Phantom Limbs, Terrible Neighbors & A Half-hearted Love God
Enjoy variety and freshness in stories that flow along at a quick clip. This Cabinet features a serious contemplation of the fluidity of memory and time, explores the weird inherent in the manufactured perfection of suburbia and ends on a high, humorous note as Cupid tries to get his game back.
A Review of Phantom Pain by Eileen Gunn at Lightspeed Magazine
For no reason Ed could figure out, he was lying in bed, an ordinary bed in a nice house. No jungle, no rain, no library. He smelled ether. A blonde woman was rubbing ether on his left foot. It was icy cold where it hit the skin, and the heavy, sweet smell of it cut into his head. It hurt like hell, or maybe it was his leg in the jungle that hurt like hell. That’s Katie! he thought, looking at the woman. That’s Katie, but she’s blonde. A thin little boy and a round-faced girl were watching silently. He was not in his proper body: He had only one leg. Why is Katie rubbing ether on it, he wondered. What happened to the other one?
Ed ruminates on pain, war, girls, blood, mud, libraries and jungles. This stilted, image-rich account meanders through snapshots of memory. He exists in the in-between space, where a lifetime floats by and tangles, the good and bad twining together as fleeting and jarring as the phantom pain in his amputated leg.
Nebula-award-winning writer Eileen Gunn explores Ed’s dying mind with a matter-of-fact presentation of details jockeying for his attention. She transitions seamlessly between blended vignettes of here and now and there and then. While Ed’s emotions are diffused by the filter of time and mild confusion, a sense of gravity and significance shadows your reading. It’s not reading, in fact, it’s experiencing.
Read it HERE
A Review of Alice through the Plastic Sheet by Robert Shearman at Nightmare Magazine
Because he could now hear what the music was, and it wasn’t aggressive, it posed no threat, it was charming, charming. And he felt the urge to go back inside, go and fetch Alice—yes, and Bobby too, wake him up, wake him and the dog, bring them all out for this. How much we take it for granted, thought Alan, when it plays on every television ad, when it’s pumped into every department store, when it’s allowed to define just one little month of the year, when it sells stuff—you get sick of it, or you screen it out—but now, here, in the middle of a July heat wave, how incongruous it sounds, how nostalgic. Memories of days long ago, when he was a child, when his mother was still alive, when his father still talked to him—and he felt his eyes pricking with happy tears, he should rush inside, get his family whilst the music lasted, this was a treat. But he didn’t go back inside. He didn’t want his family there. He didn’t want them, and the thought of that surprised him, and hurt him a bit, and somehow made him lighter too. And he stood on his porch, and listened, and basked in the little breeze he could feel, basked in the sound of Hark the Herald Angels Sing as it segued seamlessly into Santa Claus is Coming to Town.

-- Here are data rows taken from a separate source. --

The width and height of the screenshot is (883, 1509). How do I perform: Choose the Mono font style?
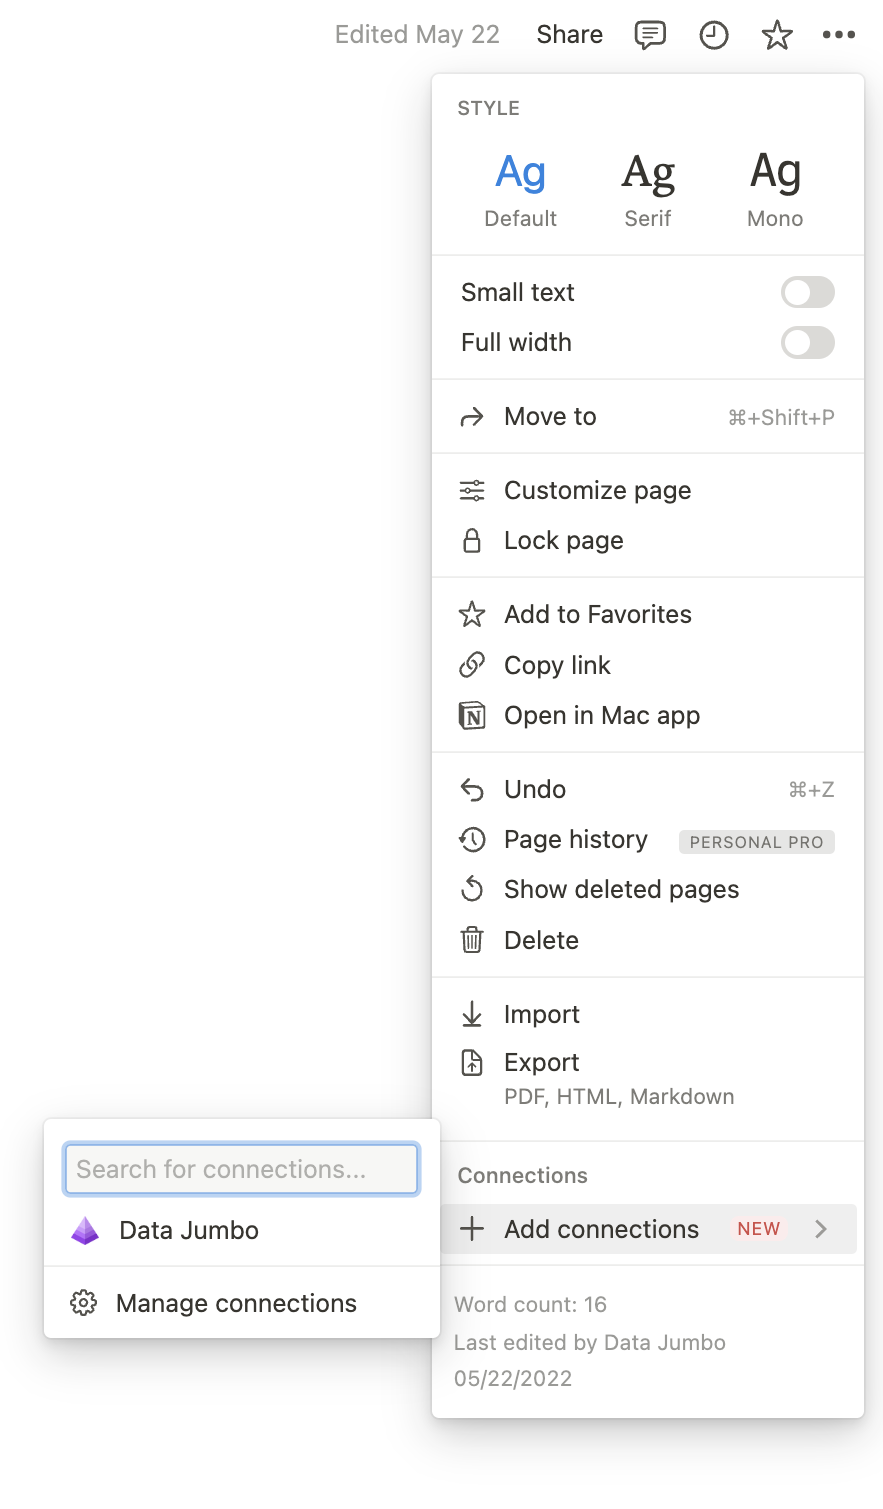[775, 190]
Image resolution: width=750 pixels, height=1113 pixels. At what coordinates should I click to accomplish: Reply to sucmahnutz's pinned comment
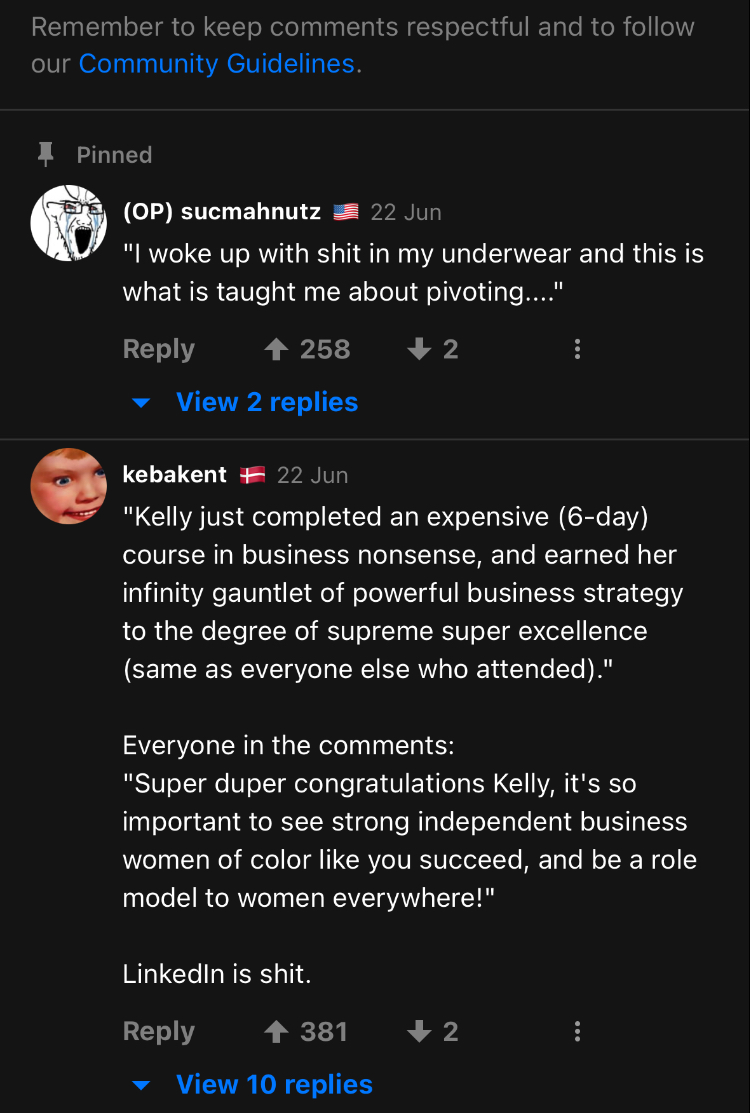click(x=158, y=349)
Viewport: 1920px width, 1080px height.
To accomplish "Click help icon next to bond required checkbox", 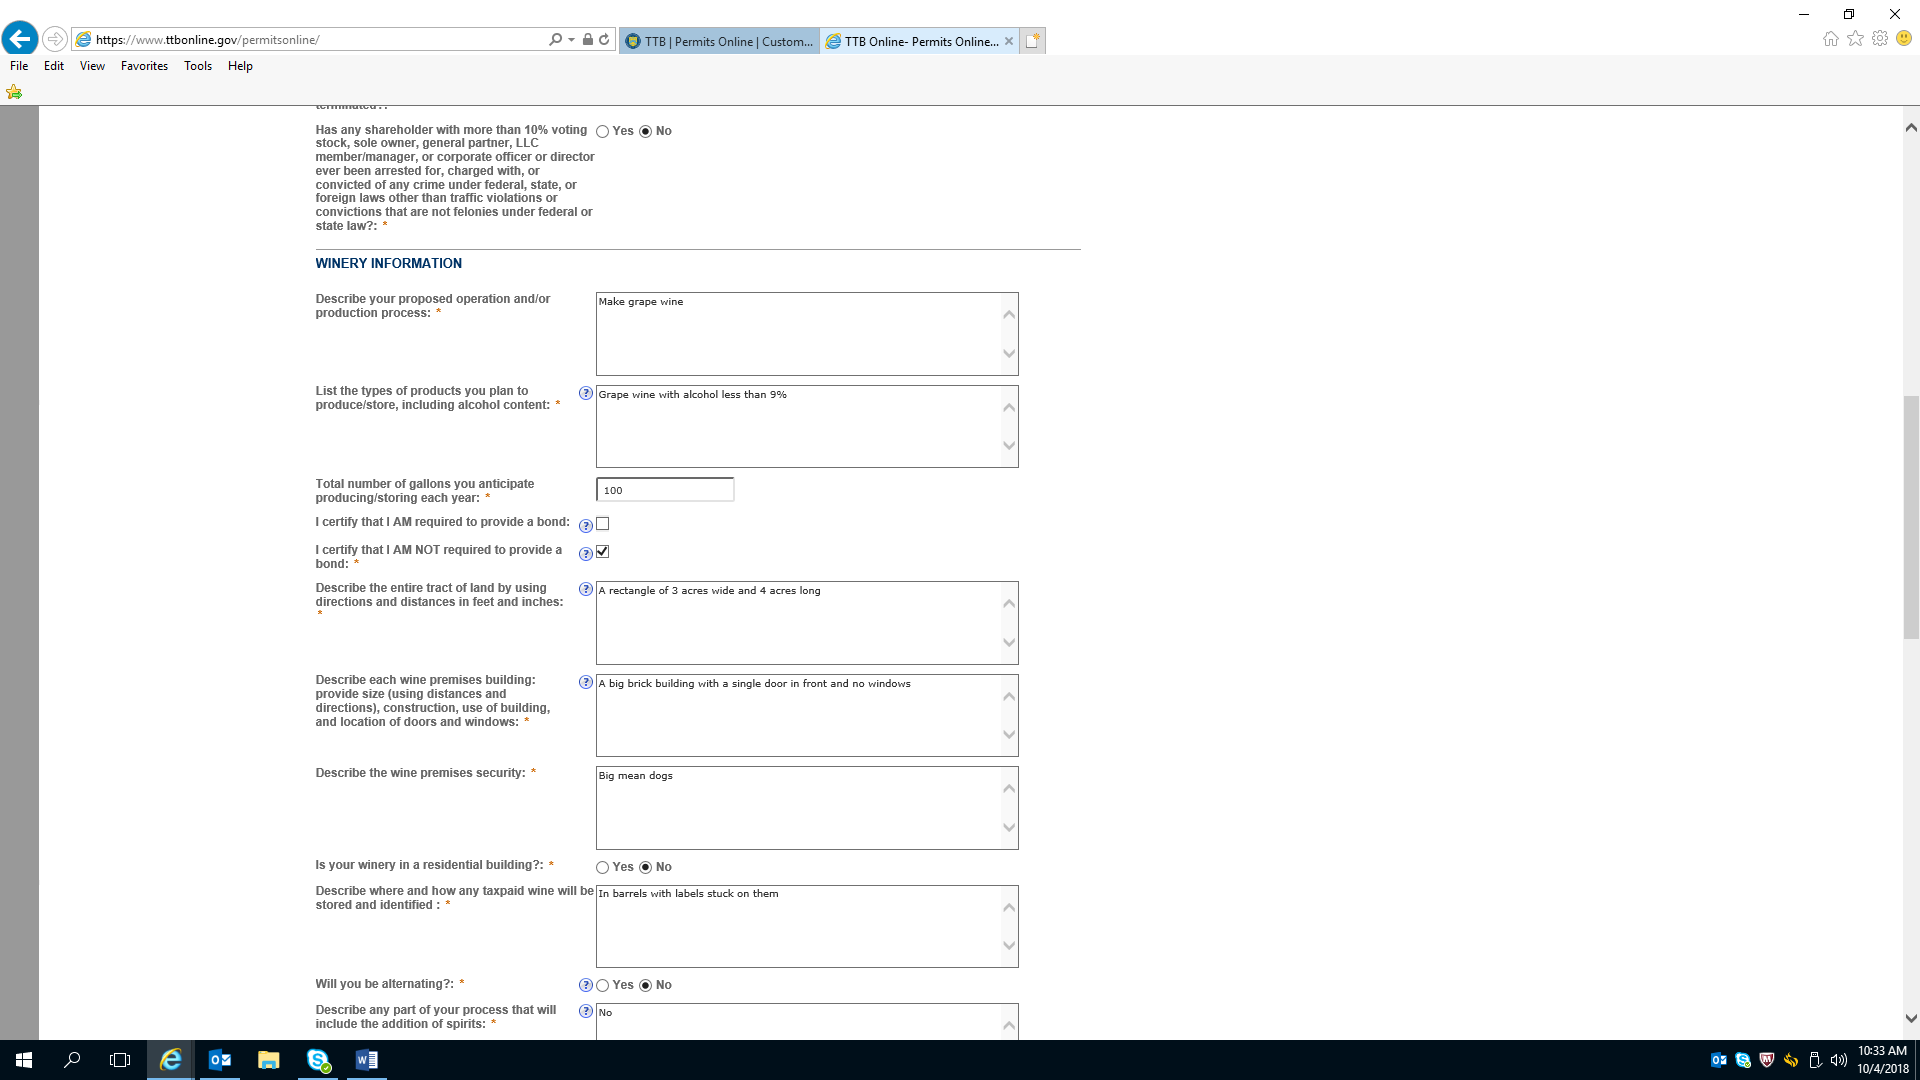I will (586, 526).
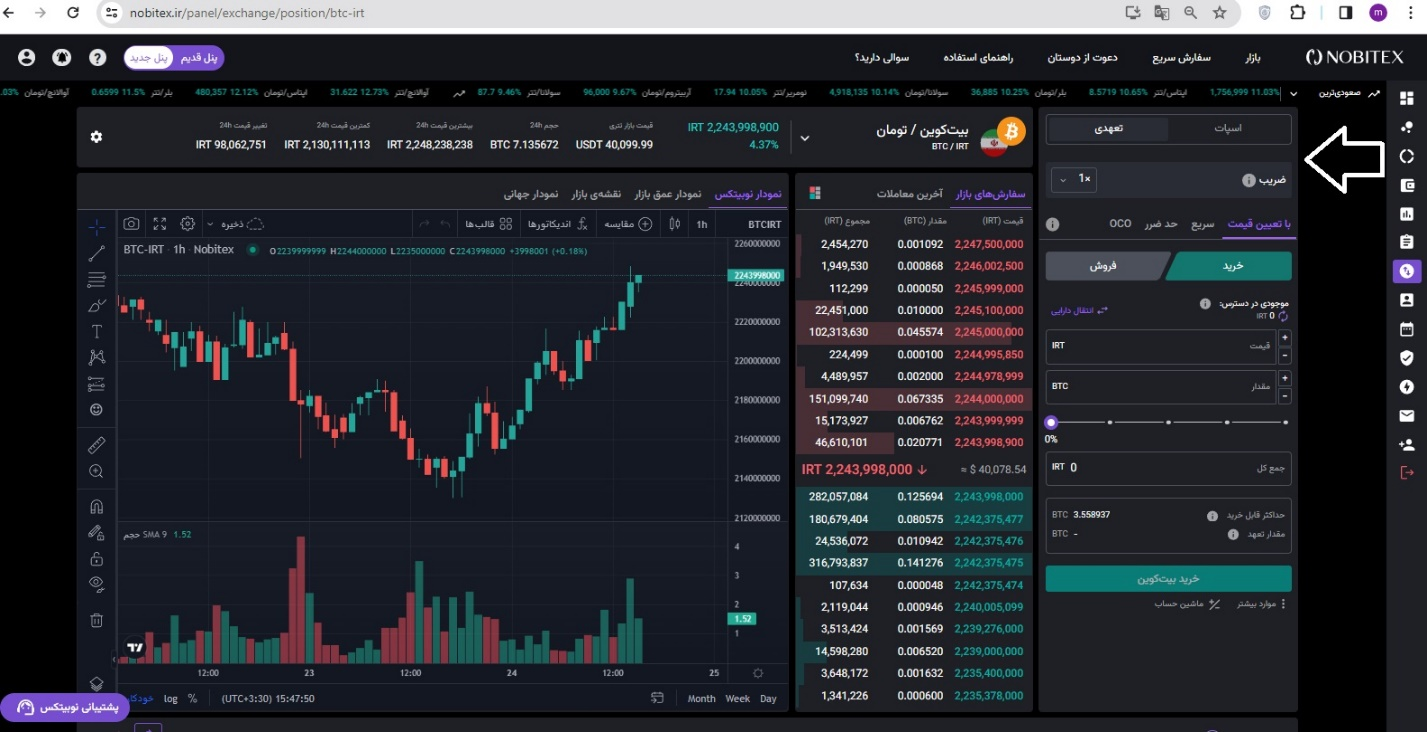Switch to Spot (اسپات) trading mode
Viewport: 1427px width, 732px height.
(1228, 129)
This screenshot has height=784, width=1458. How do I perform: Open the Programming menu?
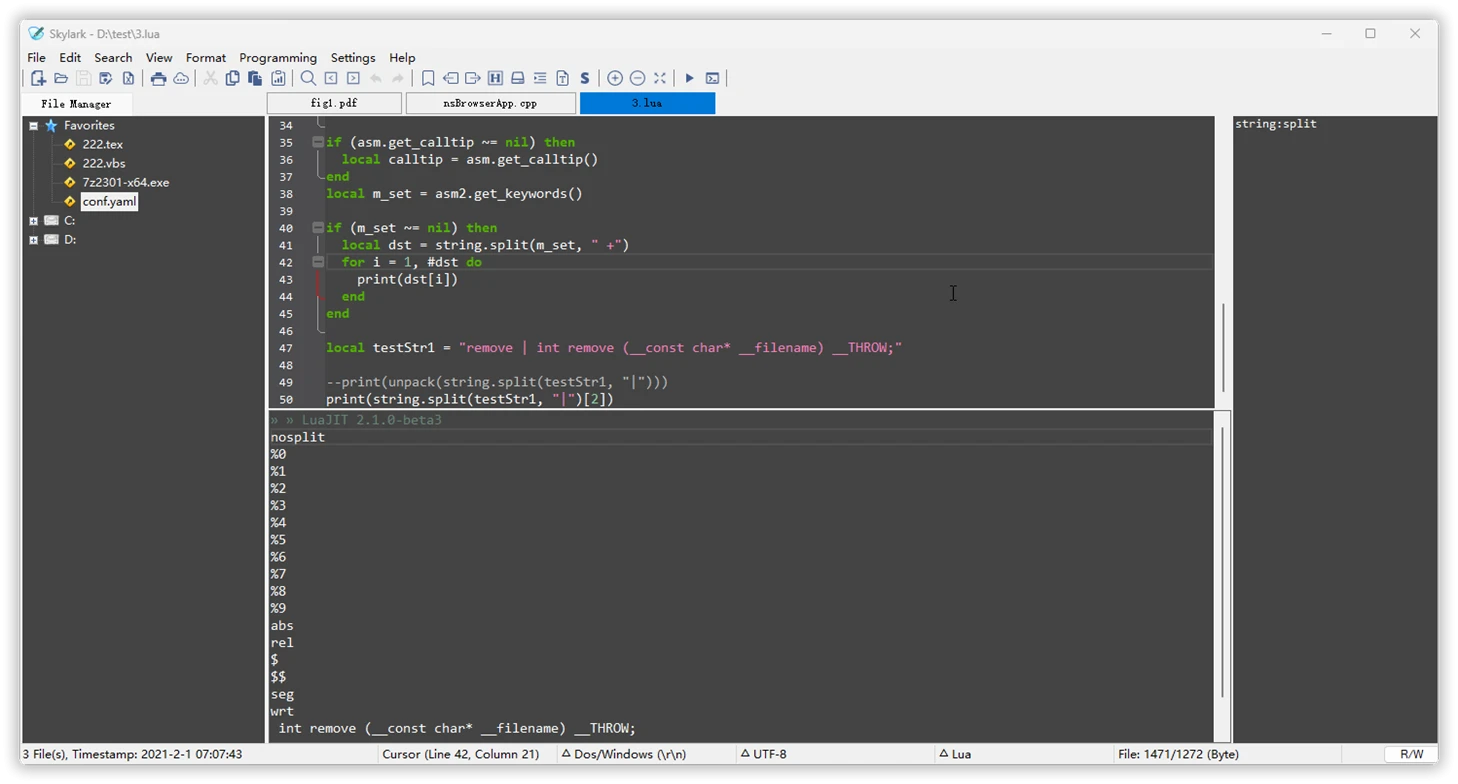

Alice and Alan are exceptional neighbors to Barbara and Eric. Distant and polite, perfect. But those new neighbors, the replacements for Barbara and Eric with their Stuff in brand-new boxes, they’re so inconsiderate. Christmas music at all hours of the night, won’t answer the door, stole that cup of sugar as a souvenir…all-around bad neighbors. All this indignity while Alan’s life spirals around him – work going poorly, son growing apart and Alice admitting to an affair.
Robert Shearman dials up neighborly antics to an extreme. The story churns along, gaining momentum and weirdness, culminating in a meeting most bizarre. Expect to grin (and maybe grimace) your way through with a hunger to know how this perfect suburban couple falls from grace.
Read it HERE
A Review of Some Cupids Kill With Arrows by Tansy Rayner Roberts at Uncanny Magazine
“So, you must be Hermes,” she accused the next man along the table, another Hollywood–gorgeous slab of everything with white teeth and sculpted muscle, though this one was spiky blond, and ran on sleeker lines than the mighty Hercules.
“Cupid,” said the blond, his forehead creasing slightly. “Why did you think I was Hermes?”
“Wings on your shoes. Cupid would have been my next guess—or Eros. I wasn’t sure if we were including Romans in the mix with the Ancient Greeks.”
“You figured us out fast,” he said, impressed.
Meg’s Masters in Comparative Mythology was an excellent investment. When speed dating with the gods, it helps to know who you’re talking to. She winds up in cahoots with Cupid to break up her friend Dee and new boyfriend Hercules before the relationship meets a deadly end. A few inconvenient truths later, Meg may be in more than cahoots…
Tansy Rayner Roberts artfully blends pithy humor and snappy sarcasm for this “love” story. It’s absurd, fantastic, clever and just plain funny. I’ll leave you with one more quote:
“I’m sorry,” said Meg. “Was I not giving you enough attention? Is my major life crisis interrupting your boner?”